Wednesday, January 28, 2004

(you got to) move on up

At work, last week, I began learning how to slipcast, with Mercury as a teacher. It really isn't a big deal, just pouring vast amounts of slip (the consistency and color of pancake batter, only not as tasty fried, I'm sure) into molds. You get very messy though, stuff splatters all over you, all over shoes and jeans and everything (as opposed to the more controlled mess of glazing, I suppose). I wish I could post pictures on here to show all of you what work looks like, the slipcasting area full of round white plaster molds, stacked in all corners and in shelves, the blunger full of clay with its hose stuck in a bucket, the wide chipboard trays with freshly made latte beakers and bowls on them, edges rough, not yet trimmed.

Continuing up my learning scale, today I began trimming, which is the next step after slipcasting, after the piece has been taken out of the mold. In this stage the pieces are not the ideal thickness and the edges are rough; you take a metal rib and a knife and go to work, trimming, thinning. Then the piece is sponged down using water with a bit of vinegar in it; this I've been doing for ages.

After this stage the smoothed pieces are loaded into a kiln and fired, this is bisque.

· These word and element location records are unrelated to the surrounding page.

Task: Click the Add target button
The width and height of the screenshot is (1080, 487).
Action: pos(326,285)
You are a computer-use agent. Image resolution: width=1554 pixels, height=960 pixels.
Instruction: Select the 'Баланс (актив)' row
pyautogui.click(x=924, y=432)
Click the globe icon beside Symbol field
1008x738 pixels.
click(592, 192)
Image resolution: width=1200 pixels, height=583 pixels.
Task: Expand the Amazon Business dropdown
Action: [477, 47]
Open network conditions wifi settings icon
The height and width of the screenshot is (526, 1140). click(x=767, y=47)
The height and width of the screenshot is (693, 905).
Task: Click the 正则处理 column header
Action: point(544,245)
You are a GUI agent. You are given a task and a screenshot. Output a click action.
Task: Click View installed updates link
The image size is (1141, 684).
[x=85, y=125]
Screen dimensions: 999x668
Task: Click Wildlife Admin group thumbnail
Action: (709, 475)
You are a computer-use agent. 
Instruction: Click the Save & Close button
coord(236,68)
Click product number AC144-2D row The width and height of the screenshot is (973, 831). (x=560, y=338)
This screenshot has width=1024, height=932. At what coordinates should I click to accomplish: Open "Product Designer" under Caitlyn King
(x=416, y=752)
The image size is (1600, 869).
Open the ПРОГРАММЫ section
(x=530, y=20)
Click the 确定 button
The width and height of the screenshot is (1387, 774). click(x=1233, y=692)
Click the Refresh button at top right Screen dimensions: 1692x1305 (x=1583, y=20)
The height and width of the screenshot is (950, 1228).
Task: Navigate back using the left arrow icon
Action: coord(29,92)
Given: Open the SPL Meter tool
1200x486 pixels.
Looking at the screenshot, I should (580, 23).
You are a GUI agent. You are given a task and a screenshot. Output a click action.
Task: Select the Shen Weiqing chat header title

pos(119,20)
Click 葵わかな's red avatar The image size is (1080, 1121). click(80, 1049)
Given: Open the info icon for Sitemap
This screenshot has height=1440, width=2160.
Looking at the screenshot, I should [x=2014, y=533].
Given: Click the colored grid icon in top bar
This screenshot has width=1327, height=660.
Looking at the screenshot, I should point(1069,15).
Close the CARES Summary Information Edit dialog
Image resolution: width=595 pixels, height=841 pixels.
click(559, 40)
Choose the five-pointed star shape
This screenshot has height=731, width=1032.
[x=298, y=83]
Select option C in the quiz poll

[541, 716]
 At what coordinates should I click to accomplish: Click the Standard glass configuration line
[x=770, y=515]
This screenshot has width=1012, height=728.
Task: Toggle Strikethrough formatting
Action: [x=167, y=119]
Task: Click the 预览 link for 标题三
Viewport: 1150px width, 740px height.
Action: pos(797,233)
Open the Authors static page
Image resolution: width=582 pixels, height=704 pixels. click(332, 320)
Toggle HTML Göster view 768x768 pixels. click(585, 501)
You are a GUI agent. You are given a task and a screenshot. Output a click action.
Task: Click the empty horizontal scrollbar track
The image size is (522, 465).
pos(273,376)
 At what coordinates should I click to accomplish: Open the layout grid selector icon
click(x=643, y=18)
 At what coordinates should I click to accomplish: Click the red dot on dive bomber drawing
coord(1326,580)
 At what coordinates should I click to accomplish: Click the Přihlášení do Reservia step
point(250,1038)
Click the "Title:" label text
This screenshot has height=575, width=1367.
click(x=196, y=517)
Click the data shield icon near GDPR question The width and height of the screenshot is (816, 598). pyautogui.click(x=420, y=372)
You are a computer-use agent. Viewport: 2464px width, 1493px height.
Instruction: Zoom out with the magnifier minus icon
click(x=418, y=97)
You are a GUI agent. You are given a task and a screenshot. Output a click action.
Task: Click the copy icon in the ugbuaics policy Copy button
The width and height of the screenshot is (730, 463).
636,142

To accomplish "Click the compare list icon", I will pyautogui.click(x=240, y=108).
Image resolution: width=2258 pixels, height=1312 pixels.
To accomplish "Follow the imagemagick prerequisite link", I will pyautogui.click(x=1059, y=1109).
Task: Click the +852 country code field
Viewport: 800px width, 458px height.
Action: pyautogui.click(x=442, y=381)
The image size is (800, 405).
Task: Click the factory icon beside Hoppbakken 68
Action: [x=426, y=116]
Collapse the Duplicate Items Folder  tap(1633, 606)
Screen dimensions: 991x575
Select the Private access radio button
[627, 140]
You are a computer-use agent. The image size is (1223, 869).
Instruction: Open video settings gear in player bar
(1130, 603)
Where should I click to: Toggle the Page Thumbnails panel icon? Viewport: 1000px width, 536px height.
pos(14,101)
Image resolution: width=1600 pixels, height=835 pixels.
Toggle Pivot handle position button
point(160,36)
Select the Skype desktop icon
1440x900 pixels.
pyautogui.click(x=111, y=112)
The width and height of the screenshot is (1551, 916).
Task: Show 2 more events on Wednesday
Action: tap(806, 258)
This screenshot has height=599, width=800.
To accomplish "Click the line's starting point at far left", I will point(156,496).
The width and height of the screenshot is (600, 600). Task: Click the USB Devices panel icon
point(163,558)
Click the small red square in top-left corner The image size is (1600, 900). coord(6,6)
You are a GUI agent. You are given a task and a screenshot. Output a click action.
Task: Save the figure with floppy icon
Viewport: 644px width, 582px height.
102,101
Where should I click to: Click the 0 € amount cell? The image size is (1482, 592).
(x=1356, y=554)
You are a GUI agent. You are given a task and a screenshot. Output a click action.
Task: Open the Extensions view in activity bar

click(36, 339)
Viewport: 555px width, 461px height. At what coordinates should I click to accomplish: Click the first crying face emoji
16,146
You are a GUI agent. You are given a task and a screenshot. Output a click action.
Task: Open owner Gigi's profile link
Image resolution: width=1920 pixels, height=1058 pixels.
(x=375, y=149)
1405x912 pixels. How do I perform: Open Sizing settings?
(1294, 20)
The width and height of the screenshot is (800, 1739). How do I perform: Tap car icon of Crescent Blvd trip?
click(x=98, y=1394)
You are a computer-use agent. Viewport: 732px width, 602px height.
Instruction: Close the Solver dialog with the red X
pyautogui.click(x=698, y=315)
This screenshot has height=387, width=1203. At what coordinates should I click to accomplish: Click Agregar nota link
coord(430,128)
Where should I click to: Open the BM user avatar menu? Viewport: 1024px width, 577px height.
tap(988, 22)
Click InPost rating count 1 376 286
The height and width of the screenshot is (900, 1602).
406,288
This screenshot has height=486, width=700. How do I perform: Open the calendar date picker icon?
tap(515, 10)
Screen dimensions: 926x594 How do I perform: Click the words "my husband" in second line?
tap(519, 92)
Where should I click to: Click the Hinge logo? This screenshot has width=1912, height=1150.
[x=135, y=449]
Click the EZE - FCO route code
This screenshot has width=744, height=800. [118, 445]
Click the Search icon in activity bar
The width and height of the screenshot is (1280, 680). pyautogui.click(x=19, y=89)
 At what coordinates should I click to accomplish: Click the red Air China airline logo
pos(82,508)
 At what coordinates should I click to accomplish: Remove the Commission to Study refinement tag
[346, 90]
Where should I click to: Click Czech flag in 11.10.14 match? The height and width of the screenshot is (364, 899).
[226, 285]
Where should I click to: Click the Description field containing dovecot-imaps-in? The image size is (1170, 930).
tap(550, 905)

Unloaded the next day, underglazed (with a color) and then glazed on top with a clear white, then fired again, this time with little three-pronged kiln sitters on their bottoms, so the glaze there doesn't adhere to the kiln shelf. At this stage things get complicated because different colors (the darker ones and the red) have to go in special parts of the kiln (the top and back, it's hotter there).

We also do porcelain versions of the line, these are only glazed on the inside with a clear white (because the coloring agent is added with the liquid slip, way back before they're even poured) and then fired for two days instead of just one.

All this combined with the facts that we only have 4 kilns and need double that to meet the demand, means timing is a very important part of the job.

I like working for Mud, everyone banters and laughs and jokes around, and every day I learn something new, or work more efficiently. I definitely couldn't have planned this trip better if I'd tried.